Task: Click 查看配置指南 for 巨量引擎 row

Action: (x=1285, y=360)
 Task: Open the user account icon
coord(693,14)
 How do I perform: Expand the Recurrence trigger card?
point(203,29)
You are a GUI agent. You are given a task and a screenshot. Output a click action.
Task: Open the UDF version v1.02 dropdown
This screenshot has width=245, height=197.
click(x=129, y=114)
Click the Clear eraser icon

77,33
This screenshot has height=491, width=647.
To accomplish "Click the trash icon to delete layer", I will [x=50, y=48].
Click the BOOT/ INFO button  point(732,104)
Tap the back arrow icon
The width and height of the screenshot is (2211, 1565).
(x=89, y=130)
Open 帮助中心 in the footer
# # # # # # #
**Exercise details:**
Each line of the listing should be printed again, exactly.

**Exercise solution:**
Task: Click 查看配置指南 for 巨量引擎 row

Action: (x=1285, y=360)
 Task: Open the user account icon
coord(693,14)
 How do I perform: Expand the Recurrence trigger card?
point(203,29)
You are a GUI agent. You are given a task and a screenshot. Output a click action.
Task: Open the UDF version v1.02 dropdown
This screenshot has width=245, height=197.
click(x=129, y=114)
Click the Clear eraser icon

77,33
This screenshot has height=491, width=647.
To accomplish "Click the trash icon to delete layer", I will [x=50, y=48].
Click the BOOT/ INFO button  point(732,104)
Tap the back arrow icon
The width and height of the screenshot is (2211, 1565).
(x=89, y=130)
Open 帮助中心 in the footer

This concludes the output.